Though many of us will never face the monumental decisions of King Asa, each day every one of us needs to draw wisdom and strength from the Lord. Maybe it's the husband who needs to choose a new profession or the wife who needs to lovingly confront a Christian sister. Maybe it's the teen that is offered drugs or the child nervous about a school recital. Maybe it's the fear that comes from sharing your faith or the concern as to where the next meal will be coming from. All of these situations are beyond our control. What's one to do? The biblical response is clear: Trust God!
The need to trust God is one of the most basic and fundamental tenants of the Christian faith. It's so primary that without trust in God we cannot be saved! We are saved by trusting God and we persevere and succeed in the faith by continued trust in Him.
Yet trusting isn't that easy. Trusting at times can be so difficult. Jerry Bridges in his book Trusting God hit the nail on the head when he said, "I acknowledge it often seems more difficult to trust God than to obey Him. The moral will of God given to us in the Bible is rational and reasonable.
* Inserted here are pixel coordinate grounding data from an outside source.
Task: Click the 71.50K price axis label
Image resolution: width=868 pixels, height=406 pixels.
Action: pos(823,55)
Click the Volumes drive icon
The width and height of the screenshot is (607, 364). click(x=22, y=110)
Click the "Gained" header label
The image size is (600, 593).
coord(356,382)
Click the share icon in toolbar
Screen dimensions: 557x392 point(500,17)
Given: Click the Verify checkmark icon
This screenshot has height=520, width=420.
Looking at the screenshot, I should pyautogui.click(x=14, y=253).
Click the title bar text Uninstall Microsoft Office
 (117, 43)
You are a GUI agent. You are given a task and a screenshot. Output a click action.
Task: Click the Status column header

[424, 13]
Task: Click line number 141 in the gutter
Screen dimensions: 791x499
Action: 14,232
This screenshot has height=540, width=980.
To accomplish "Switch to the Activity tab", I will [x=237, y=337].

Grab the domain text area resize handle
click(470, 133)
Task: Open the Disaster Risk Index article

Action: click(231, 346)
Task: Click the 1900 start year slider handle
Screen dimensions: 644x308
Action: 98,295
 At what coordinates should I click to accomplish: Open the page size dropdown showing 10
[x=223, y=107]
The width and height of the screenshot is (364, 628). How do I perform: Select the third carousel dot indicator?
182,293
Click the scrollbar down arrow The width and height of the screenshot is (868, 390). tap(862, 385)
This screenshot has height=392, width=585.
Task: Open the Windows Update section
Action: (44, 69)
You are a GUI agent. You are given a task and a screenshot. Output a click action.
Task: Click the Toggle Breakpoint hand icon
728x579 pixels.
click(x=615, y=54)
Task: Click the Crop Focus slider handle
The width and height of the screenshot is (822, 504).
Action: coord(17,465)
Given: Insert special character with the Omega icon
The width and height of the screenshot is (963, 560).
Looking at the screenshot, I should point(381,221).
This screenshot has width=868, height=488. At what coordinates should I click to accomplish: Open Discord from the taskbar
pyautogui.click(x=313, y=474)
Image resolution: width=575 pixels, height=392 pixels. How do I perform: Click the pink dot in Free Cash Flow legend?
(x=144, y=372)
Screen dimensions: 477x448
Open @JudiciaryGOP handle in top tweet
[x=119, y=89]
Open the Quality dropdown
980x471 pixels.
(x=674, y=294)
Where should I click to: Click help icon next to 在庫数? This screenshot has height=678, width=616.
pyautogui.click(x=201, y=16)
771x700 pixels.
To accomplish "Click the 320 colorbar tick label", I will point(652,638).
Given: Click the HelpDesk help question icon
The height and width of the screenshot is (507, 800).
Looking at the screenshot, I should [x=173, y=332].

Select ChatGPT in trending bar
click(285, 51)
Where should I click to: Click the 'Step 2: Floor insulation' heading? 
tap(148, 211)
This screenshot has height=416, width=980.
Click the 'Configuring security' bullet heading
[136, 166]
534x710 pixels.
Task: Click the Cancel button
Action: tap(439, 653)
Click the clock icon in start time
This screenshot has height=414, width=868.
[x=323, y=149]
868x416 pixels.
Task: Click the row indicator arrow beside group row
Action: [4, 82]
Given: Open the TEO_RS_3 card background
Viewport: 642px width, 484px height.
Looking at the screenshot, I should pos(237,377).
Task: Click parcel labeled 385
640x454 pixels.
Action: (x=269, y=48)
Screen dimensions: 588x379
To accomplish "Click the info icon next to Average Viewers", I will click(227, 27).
The circumstances in which we must trust God often appear irrational and inexplicable… Obeying God is worked out within well-defined boundaries of God's revealed will. Trusting God is worked out in an arena that has no boundaries. We do not know the extent, the duration, or the frequency of the painful, adverse circumstances in which we must frequently trust God. We are always coping with the unknown" (p. 17).
But God gives us grace to trust Him. As a matter of fact, our trust should grow the longer we walk with God. Why is that? Two reasons immediately come to mind.
First of all, we learn throughout the years that God is faithful. You know when God gave new exhortations to the Israelites; often He reminded them of His faithfulness during the Exodus. He wanted the Jews to realize that He could be trusted in the present because of His faithfulness in the past. The same principle applies to our lives as well. The more we see His faithful hand shaping the events of our lives in the past, the more we realize that He can be trusted in the present. In hindsight, we can recall the situations when God either removed a trial or gave us sufficient grace to endure the trial. We can recall the good ways He has shepherded us along life's journey. He has never disappointed us. Through experience, we learn that God keeps His Word and never fails on His promises. We learn that He is good. We learn that God can be trusted. We come to agree with John Newton who said, "If it were possible for me to alter any part of his plan, I could only spoil it" (Newton, Works, vol. 5, p. 624).
The second reason we can trust God is because of His character. The more we read the Bible, the more we will become familiar with the attributes of God. We begin to know about, moreover know, the God who is all-loving, all-wise and all-sovereign. As one author rightly concluded, "God in His love always wills what is best for us. In His wisdom He always knows what is best, and in His sovereignty He has the power to bring it about" (Author Unknown). We begin to know that the God who created us and sustains us is also the God who finds no detail of our lives too insignificant for His attention and no circumstance to difficult for His control. He brings light out of darkness. He not only promises, but has the ability to cause "all things to work together for good to those who love Him" (Rom. 8:28).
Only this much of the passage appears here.